For me, it isn't even so much the fact of losing the device as much as it is this feeling like my mind is failing me more often than not these days. Perhaps that's simply the result of it being overworked for far too long- it's simply shutting down, unable to cope to the ongoing flow of information to process. It's times like this where I realize that my desire to spend a weekend out in the valley- away from the stresses and pressures of everyday life -isn't just because I want to, but more so because I NEED to in order to 'recharge the batteries' so that I don't fizzle out like I have in recent weeks.

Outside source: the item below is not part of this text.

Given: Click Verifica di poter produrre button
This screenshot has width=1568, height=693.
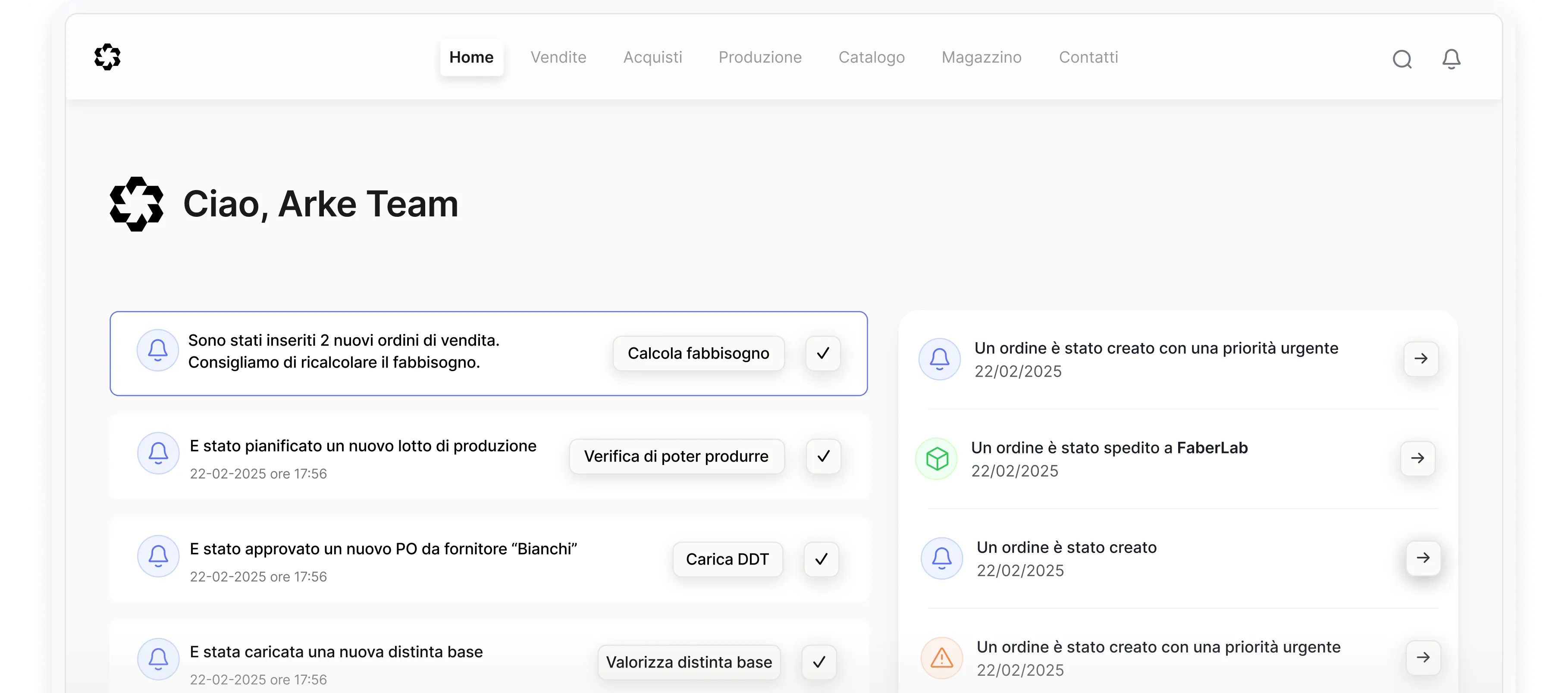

This upcoming weekend we are flying to Montreal for the weekend. This is my first real trip to Eastern Canada, and am certainly looking forward to spending some time in an unfamiliar place. It's not exactly the serenity of the mountains- but it just might be enough of a change to help me reset my mind for the coming dead of winter. Of course, it's a much bigger city than Calgary is- and considering I'm having problems coping with the stress and pressure in this city, I'm a little anxious about feeling the effects of the stress and pressure from that city. Still, I guess if anything, it's possible that I might come back to Calgary able to cope better with life here having experienced a taste of things there. Kinda like how you can turn your stereo to maximum and think it's loud, then go to a concert where it's really loud, then coming home to your stereo and finding it isn't as loud as you thought after all.